Once you have all the herbs/spices added add the celery/onions/butter mixture. Now start pouring in a can of low sodium chicken broth. It'll probably take you the whole can and maybe more so have 2 cans on hand. Like I mentioned before you may have to leave some of the hot dog buns out first before adding the herbs and such.......the broth makes the bread shrink.
Bake uncovered in a 350 degree oven for 45 minutes or until the top is slightly browned.

NOTE: For my taste I usually end up adding some poultry seasoning, a little more salt and more pepper.

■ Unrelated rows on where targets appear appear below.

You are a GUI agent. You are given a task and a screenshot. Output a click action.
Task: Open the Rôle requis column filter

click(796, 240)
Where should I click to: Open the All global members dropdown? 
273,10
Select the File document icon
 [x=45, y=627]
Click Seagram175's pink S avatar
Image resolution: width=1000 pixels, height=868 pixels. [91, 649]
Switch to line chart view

NOTE: The good thing about this is that since there is no eggs involved you can taste and season to your palate.

NOTE: You can substitute the hot dog buns for buttered toast. Just toast a full loaf and butter while warm. Tear up in large bite sizes. My mom always used hot dog buns and thats what we prefer.

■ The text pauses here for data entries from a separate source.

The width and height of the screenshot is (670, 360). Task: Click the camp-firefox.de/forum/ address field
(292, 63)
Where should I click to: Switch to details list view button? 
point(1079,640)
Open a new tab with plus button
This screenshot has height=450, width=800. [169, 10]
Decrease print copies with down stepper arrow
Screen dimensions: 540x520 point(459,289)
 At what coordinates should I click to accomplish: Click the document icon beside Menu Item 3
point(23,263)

*NOTE: If you like a drier stuffing then hold back on the broth.....if you like a moister stuffing then be sure to add enough chicken broth.*


----------



## Constance (May 10, 2006)

mish said:
			
		

> BTW, I like stuffing from a box -- particularly stove top. You can add in oysters, fruit, nuts, anything you like.



This recipe uses boxed stuffing, and is really, really good. It's called a casserole, but it's really dressing. Dorothy Jean was a very nice lady and a good old-fashioned cook, who gave me this recipe many years ago. It has evolved since then, but the general rule never fails.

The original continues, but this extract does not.